I personally consider the interactive edit-build-run cycle to be the biggest bottleneck when developing Rust code, so at least for me, the binary case is much more interesting. That is also why I think that the backend and the linker are the things that could be improved the most. :crossed_fingers: for the Cranelift backend and the usage of the lld linker by default in the future!

EDIT: After writing the post and having some discussions on Reddit, I realized that the binary vs library distinction here is a bit misleading. What is actually important is if you are producing a linkable artifact (e.g. .exe or .so).

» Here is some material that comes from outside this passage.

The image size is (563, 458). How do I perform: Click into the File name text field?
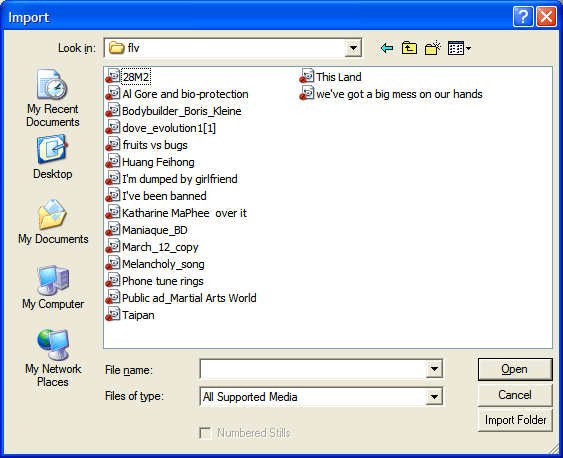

Because if you just build an intermediate artifact (like an .rlib, which is what your crate dependencies compile into), that won’t compile #[inline]-d and generic functions, and also the linker won’t be involved. So a lot of the compilation costs will be actually deferred to the final artifact that needs to also monomorphize and compile inlined and generic functions, and also needs to perform linking. In many cases, the final artifact is indeed a binary, but it can also be e.g. a dynamic library object (.so or .dll), although this is not so common with Rust due to it not having a stable ABI.

What to do with this information?

To be honest, probably not that much. The section computation and the charts that I have shown here were created by a bunch of heuristics and ad-hoc scripts, and (AFAIK), rustc doesn’t compute this breakdown on its own. It would be cool if Cargo would be able to show you some summary of the bottlenecks that slow down the compilation of your crate(s), and guide you towards approaches that could reduce them, like this:

$ cargo build
  Compiling foo v0.1.0 (/tmp/foo)
    Finished dev [unoptimized + debuginfo] target(s) in 4.2s
   Note: you seem to be bottlenecked by the frontend, you might want
   to enable the parallel frontend.

And if it did that, it might then as well configure these optimizations for you :)

Conclusion

We saw that (as pretty much always) the answer to the question “what is the bottleneck” is “it depends” :) I think that in the grand scheme of things, it doesn’t really matter that much what part of the compiler is the bottleneck, as we (as in, people that contribute to rustc) should strive to improve the performance across the board. That being said, having a better idea of where does rustc spend most of the time when it compiles your code might be useful, for example to tune your project configuration to achieve better compilation times.

Now, if you don’t want to think about these things, and you just want to get the configuration for the fastest possible compilation times, you can try my cargo-wizard tool, and use the fast-compile profile (if you’re not shy of using the nightly compiler, try it with the --nightly flag, to enable more optimizations).

And that’s all. If you’d like to examine the measured data, or run the experiment yourself, you can find my scripts here. And if you have any comments or questions, you can let me know on Reddit.

  1. Probably also offline

  2. Excuse the ugly matplotlib charts, I didn’t want to spend too much time on making them nicer. 

  3. I didn’t measure more binaries, because rustc-perf isn’t really prepared for benchmarking crates that have both a library and a binary target (which happens a lot for crates that produce a binary), so I only benchmarked a few that mostly worked out-of-the-box.